Здесь сливаются две темы: про власть и контроль («Как посмел! Он нас не уважает!») и про предательство семьи. На деле родителям становится скучно и тревожно, когда они обнаруживают, что у детей есть другие источники любви, кроме них. Впервые мы сталкиваемся с отвержением со стороны ребенка в очень раннем возрасте: малыш отталкивает поддерживающую его руку, заявляет, что хочет сам (падать, карабкаться, строить башню, разливать молоко). Это неприятно, но зрелый человек в состоянии справиться со своими чувствами и позволить ребенку совершить первый шаг в сторону ОТ родителей.
К сожалению, зрелых людей в нашем обществе совсем не много. В основном матери реагируют на попытки ребенка обрести самостоятельность угрозами и отвержением («Говорили тебе не лезть, вот и не плачь теперь!») или манипулируют чувством привязанности: «А как же я без тебя? Ты хочешь, чтобы я осталась одна?»
Следующий этап сепарации — подростковый возраст, когда человек начинает требовать равного отношения, новых свобод и в то же время — отдаляется от родителей, замыкается. У меня основная масса обращений как раз от родителей подростков: «Помогите, он стал совсем чужой, мы ничего о нем не знаем больше!» Очень много тревоги и боли приносит родителям ужасный пубертат. И многие в этот период превращаются чуть ли не в тюремщиков, применяют чудовищные меры, лишь вернуть контроль над жизнью детей. Все это приводит к тому, что ребенок вырастает с ощущением: отделяться от семьи — опасно. Или сам погибнешь, или потеряешь родителей.
Но тот, кто вовремя не вышел за порог родного дома, рискует прожить не свою жизнь, навсегда оставшись покорным ребенком, не доставляющим хлопот.
Напряжение и агрессия, которые должны были пойти на отрыв молодого человека от родительской семьи, не выраженная вовремя, во взрослом возрасте превращается в постоянное недовольство. Общение с родителями переполнено разочарованием, обе стороны жалуются, что их не слышат, не понимают, не уважают.

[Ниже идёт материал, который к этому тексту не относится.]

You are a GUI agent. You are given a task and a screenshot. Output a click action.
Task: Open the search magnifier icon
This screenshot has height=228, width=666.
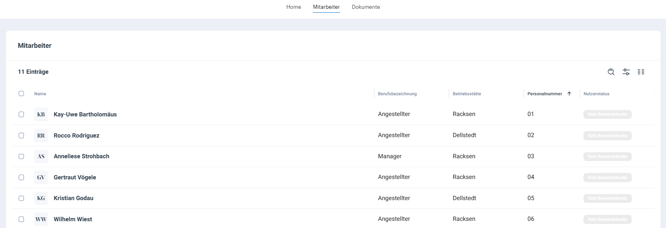tap(611, 72)
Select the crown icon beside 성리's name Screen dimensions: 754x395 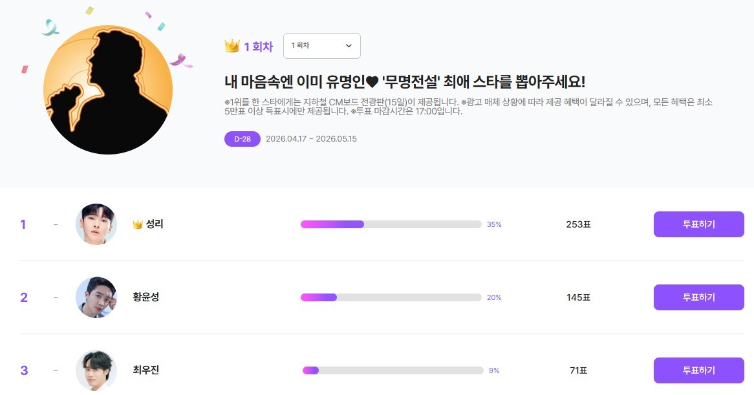[138, 224]
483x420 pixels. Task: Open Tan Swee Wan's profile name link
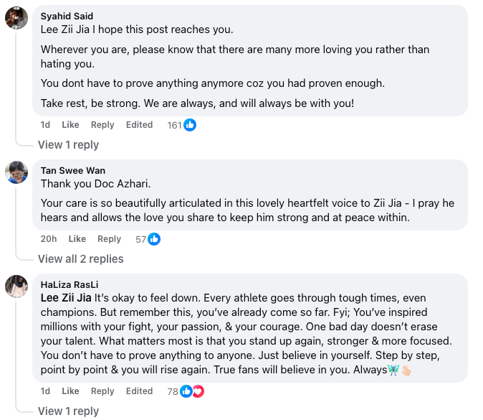73,171
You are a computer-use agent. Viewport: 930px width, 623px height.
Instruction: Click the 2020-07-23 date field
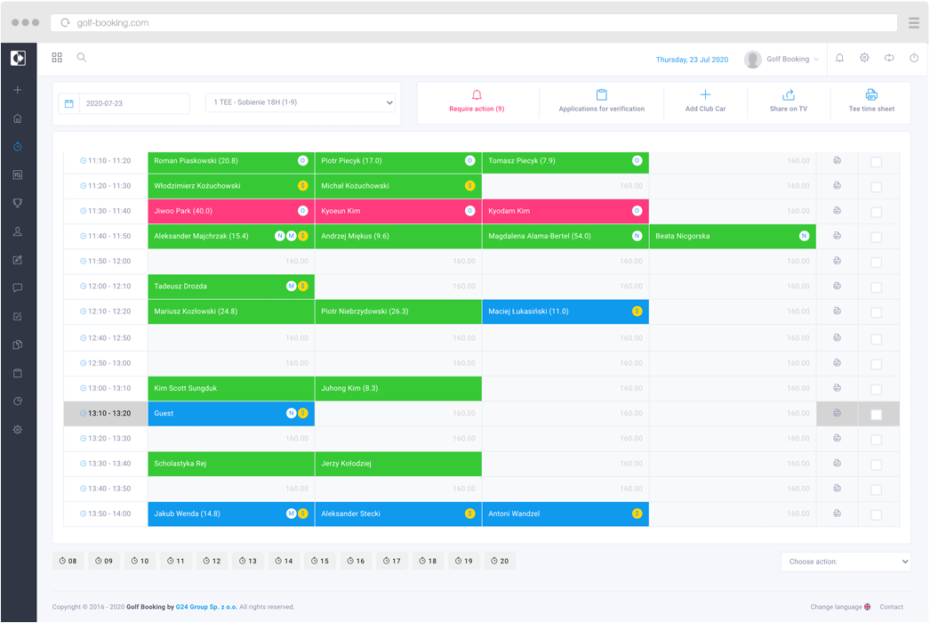[133, 102]
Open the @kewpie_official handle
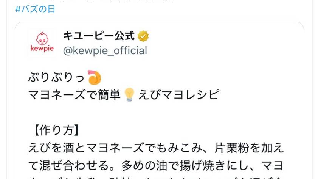The width and height of the screenshot is (318, 179). [105, 50]
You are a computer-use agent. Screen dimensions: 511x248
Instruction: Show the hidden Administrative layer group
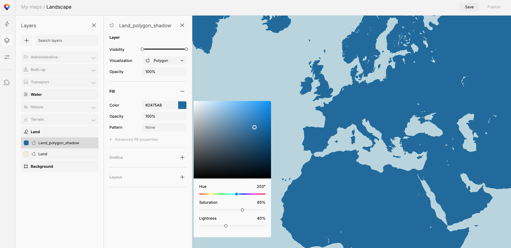pyautogui.click(x=93, y=57)
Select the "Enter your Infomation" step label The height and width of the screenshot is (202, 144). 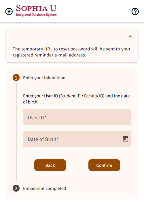coord(44,78)
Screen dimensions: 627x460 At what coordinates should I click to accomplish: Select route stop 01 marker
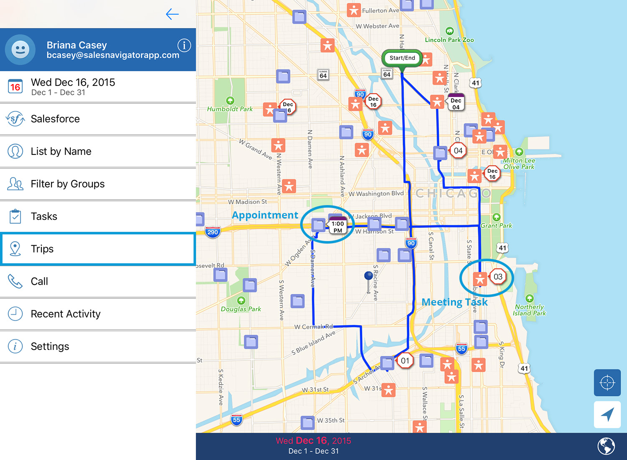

Мне кажется, рекомендации «отпусти обиду» дают те, у кого ни разу не разрывалось сердце от язвительного комментария в свой адрес, кто ни разу не плакал или не пил ночью валокордин после визита к любящим (!!!) родственникам. Не думаю, что можно простить того, кто не просил об этом. Если у вас нет возможности обратиться к психологу, чтобы развязать клубок болезненных связей, рекомендую книгу Линдси К. Гибсон «Взрослые дети эмоционально незрелых родителей», лекции Людмилы Петрановской, лекции Светланы Адоньевой (все есть в Сети).
ЧТО ЛЕЧИТ?
Расстояние, прежде всего, внутреннее. С психологически незрелыми родителями невозможно выстроить удовлетворительные близкие отношения, но можно поддерживать связь и контакты. Скорее всего, вам придется отказаться от надежды, что когда-нибудь мама перестанет вас критиковать, а отец — поучать и нападать. По крайней мере, они не прекратят это делать по доброй воле, ведь для них, изнутри, вы все тот же неразумный подросток.
Можно и нужно отстаивать границы, предлагать другие модели поведения, но, если вы видите, что никакого ответного движения нет, — отстраняйтесь. Это больно, делать шаг назад, когда все ваше существо рвется вперед, в объятия. Но стоит провести инвентаризацию воспоминаний: бывало ли когда-нибудь иначе? Чтобы вы делали шаг и не напарывались на критику, обесценивающие комментарии, агрессию? Если ответ «да» — откровенно поговорите с родителями, обсудите ваши изменившиеся отношения. Если же вы понимаете, что так было всегда, ну… Движение назад — шаг в правильном направлении.